## Exercise prompt
Where does the string "height" appear? Copy every line of the entries below that holds it.

## Records to process

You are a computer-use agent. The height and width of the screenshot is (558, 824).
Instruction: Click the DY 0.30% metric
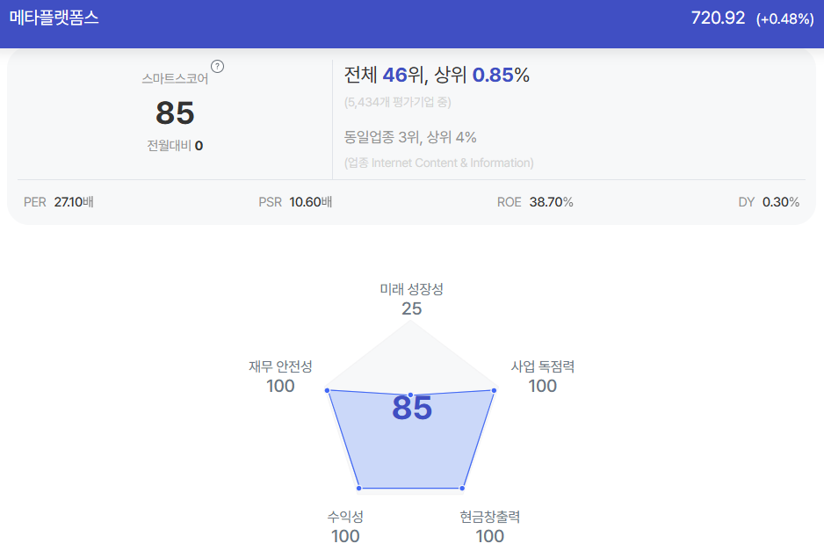pos(769,202)
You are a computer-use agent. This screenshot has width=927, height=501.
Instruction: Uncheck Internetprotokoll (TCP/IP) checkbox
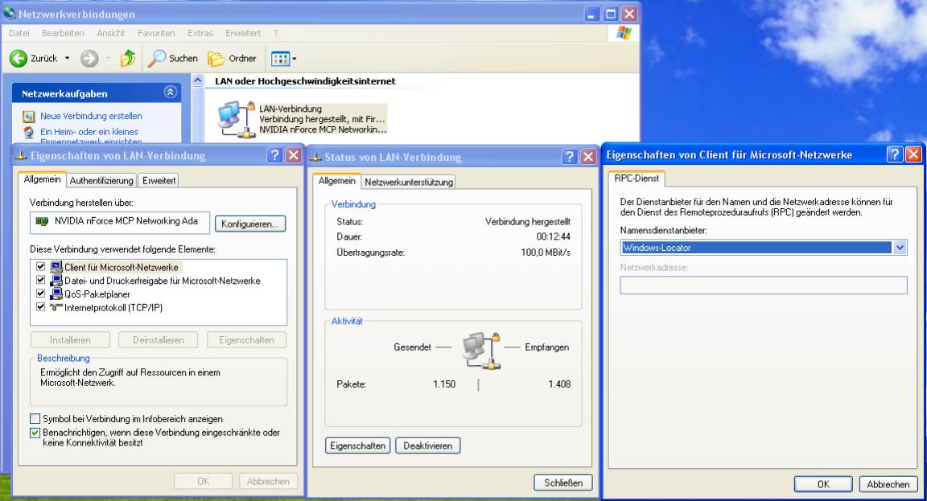pos(41,307)

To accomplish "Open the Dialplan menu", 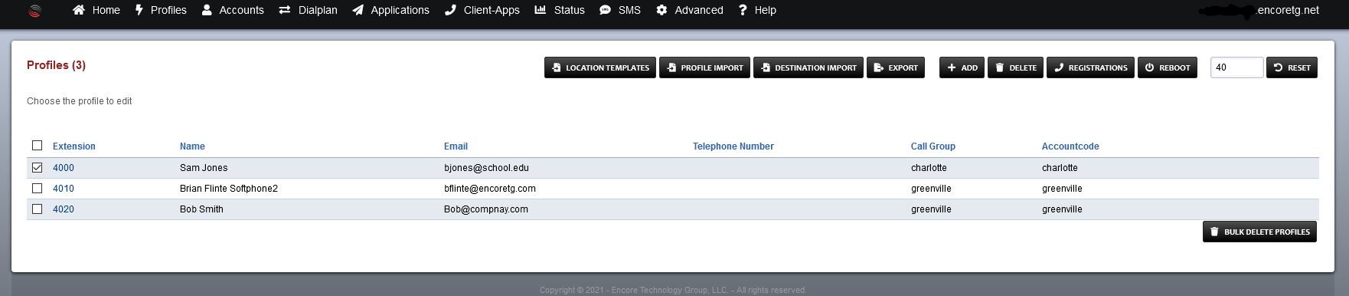I will coord(308,10).
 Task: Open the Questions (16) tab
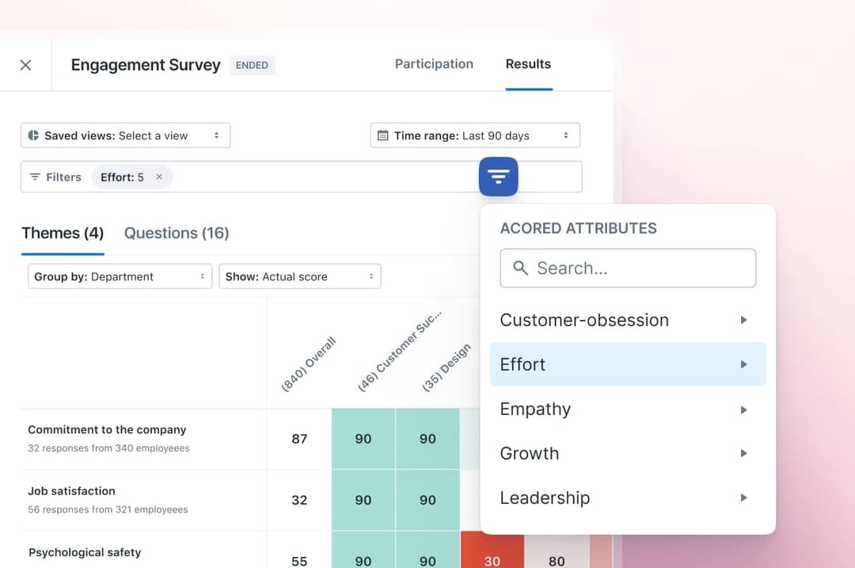tap(176, 232)
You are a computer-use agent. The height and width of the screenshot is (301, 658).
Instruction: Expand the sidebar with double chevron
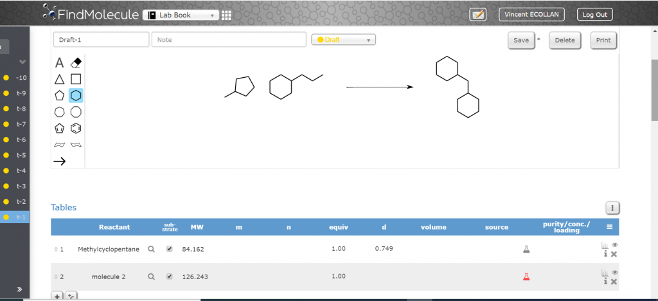pos(20,289)
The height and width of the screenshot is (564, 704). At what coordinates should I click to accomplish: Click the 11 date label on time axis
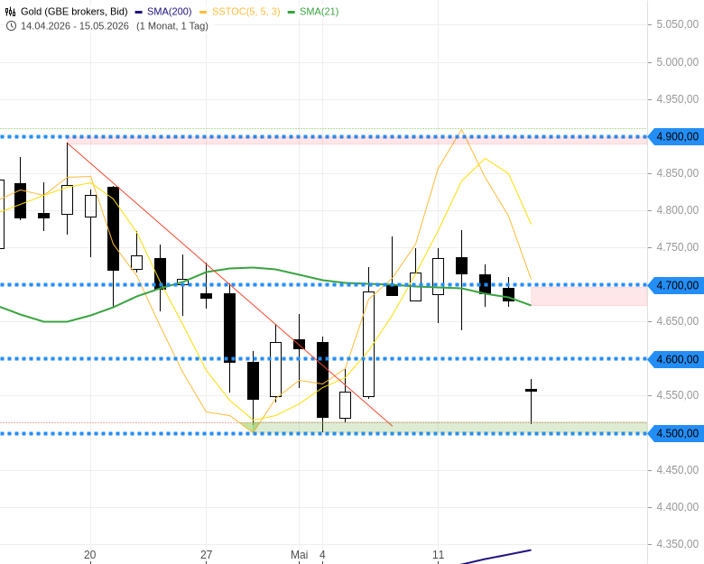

## Response to this exercise
You are a computer-use agent. The height and width of the screenshot is (558, 824).
You are a computer-use agent. This screenshot has width=927, height=501.
You are a computer-use agent. The height and width of the screenshot is (301, 658).
The height and width of the screenshot is (564, 704). At what coordinates should I click to accomplish: Click the 11 date label on time axis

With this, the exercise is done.